--- start of Quoted text ---

## reformat

In [5]:
def reformat_pdb(input_file, output_file):
    """
    Reformats a PDB file to ensure proper alignment and formatting of fields.
    
    Args:
        input_file (str): Path to the input PDB file.
        output_file (str): Path to the output reformatted PDB file.
    """
    try:
        with open(input_file, 'r') as infile, open(output_file, 'w') as outfile:
            for line in infile:
                if line.startswith(("ATOM", "HETATM")):
                    # Extract fields based on PDB file format
                    record = line[0:6].strip()
                    atom_serial = int(line[6:11].strip())
                    atom_name = line[12:16].strip()
                    alt_loc = line[16:17].strip()
                    res_name = line[17:20].strip()
                    chain_id = line[21:22].strip()
                    res_seq = int(line[22:26].strip())
                    i_code = line[26:27].strip()
                    x = float(line[30:38].strip())
                    y = float(line[38:46].strip())
                    z = float(line[46:54].strip())
                    occupancy = float(line[54:60].strip()) if line[54:60].strip() else 0.0
                    temp_factor = float(line[60:66].strip()) if line[60:66].strip() else 0.0
                    element = line[76:78].strip()
                    charge = line[78:80].strip()

                    # Reformat and write the line
                    formatted_line = (
                        f"{record:<6}{atom_serial:>5} {atom_name:<4}{alt_loc:1}"
                        f"{res_name:>3} {chain_id:1}{res_seq:>4}{i_code:1}   "
                        f"{x:>8.3f}{y:>8.3f}{z:>8.3f}{occupancy:>6.2f}{temp_factor:>6.2f}          "

--- end of Quoted text ---
--- start of Information supplied ---

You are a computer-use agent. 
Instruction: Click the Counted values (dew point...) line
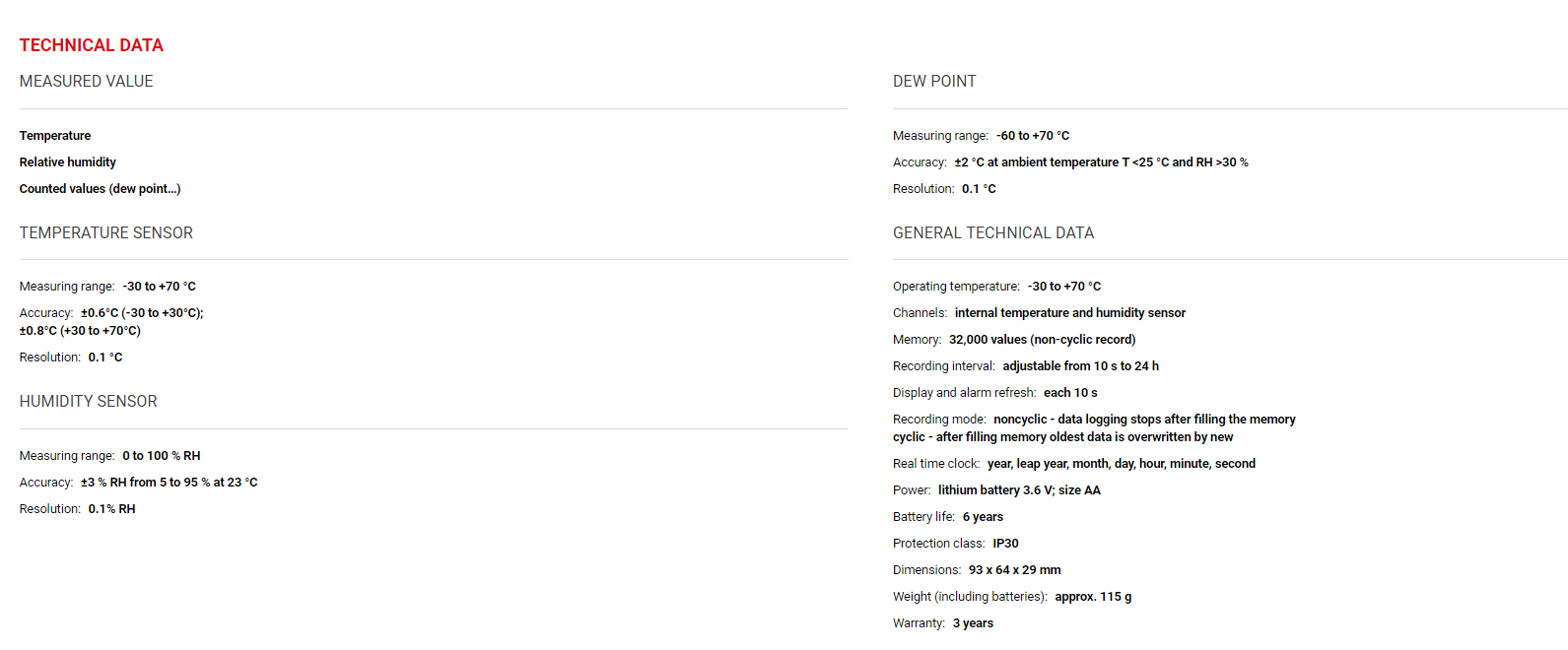[100, 189]
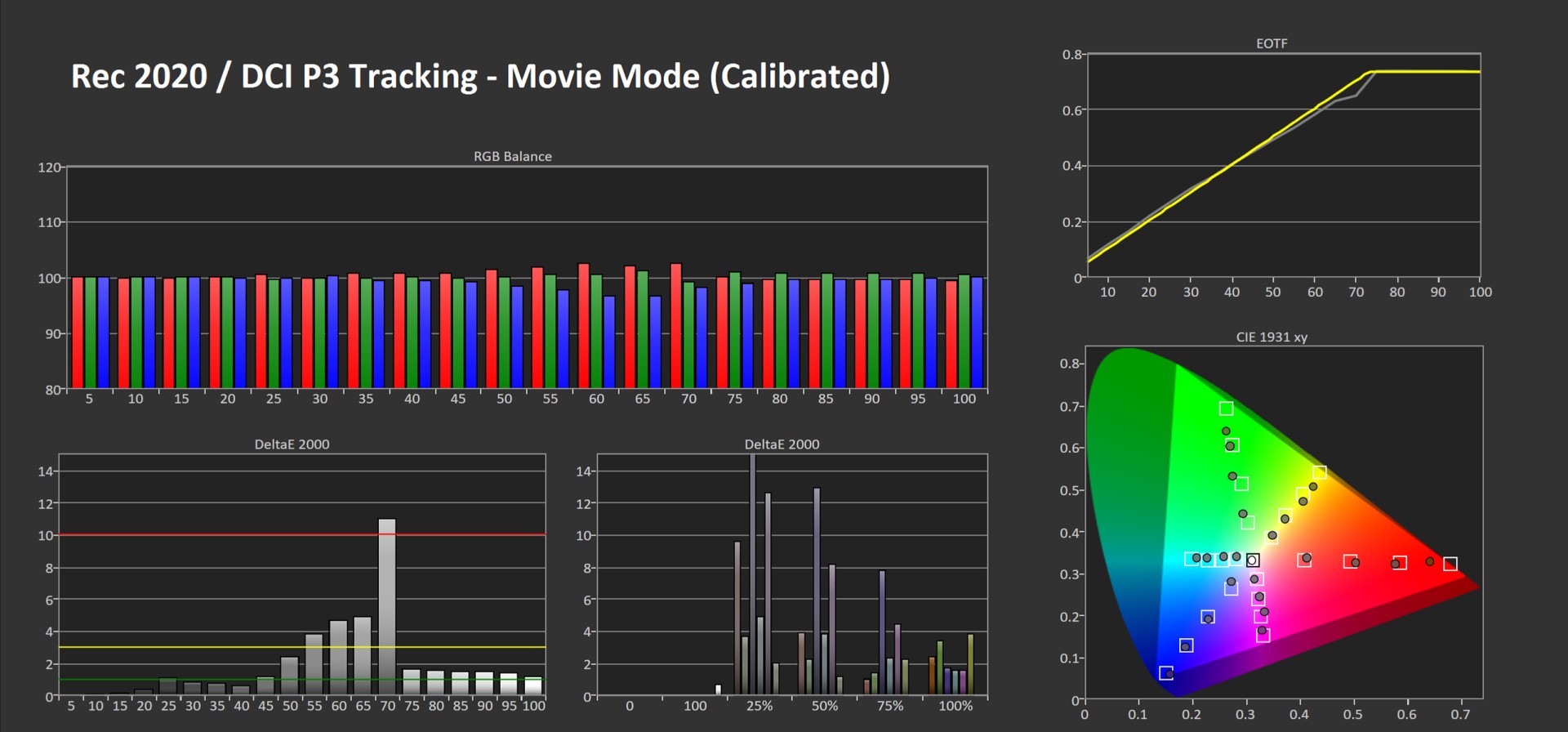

--- end of Information supplied ---

*Short exercise 1*. Repeat the PDB reformatting code from "Reformats a PDB" down through "record = line[0:6].strip()".
*Short exercise 2*. Write the next part of the PDB reformatting code, starting right after its last line.

*Expected output 1*.
Reformats a PDB file to ensure proper alignment and formatting of fields.
    
    Args:
        input_file (str): Path to the input PDB file.
        output_file (str): Path to the output reformatted PDB file.
    """
    try:
        with open(input_file, 'r') as infile, open(output_file, 'w') as outfile:
            for line in infile:
                if line.startswith(("ATOM", "HETATM")):
                    # Extract fields based on PDB file format
                    record = line[0:6].strip()

*Expected output 2*.
                        f"{element:>2}{charge:>2}\n"
                    )
                    outfile.write(formatted_line)
                else:
                    # Copy other lines as is
                    outfile.write(line)
        print(f"Reformatted PDB file saved to {output_file}")
    except Exception as e:
        print(f"An error occurred: {e}")

# Example usage
input_pdb = "molecules/DTAB.pdb"  # Replace with your input PDB file path
output_pdb = "molecules/DTAB_reformatted.pdb"  # Replace with your desired output PDB file path
reformat_pdb(input_pdb, output_pdb)


Reformatted PDB file saved to molecules/DTAB_reformatted.pdb


## extract coordinates

In [10]:
def extract_coordinates_pdb(pdb_file_path, output_file_path=None):
    """
    Extract atomic coordinates (X, Y, Z) from a PDB file.

    Parameters:
        pdb_file_path (str): Path to the PDB file.
        output_file_path (str, optional): Path to save the extracted coordinates (optional).

    Returns:
        list: List of tuples with atomic coordinates [(x1, y1, z1), (x2, y2, z2), ...].
    """
    coordinates = []
    try:
        with open(pdb_file_path, 'r') as file:
            for line in file:
                # Match lines starting with "ATOM" or "HETATM"
                if line.startswith("ATOM") or line.startswith("HETATM"):
                    try:
                        # Split the line into columns to locate X, Y, Z coordinates
                        parts = line.split()
                        x = float(parts[5])  # X coordinate
                        y = float(parts[6])  # Y coordinate
                        z = float(parts[7])  # Z coordinate
                        coordinates.append((x, y, z))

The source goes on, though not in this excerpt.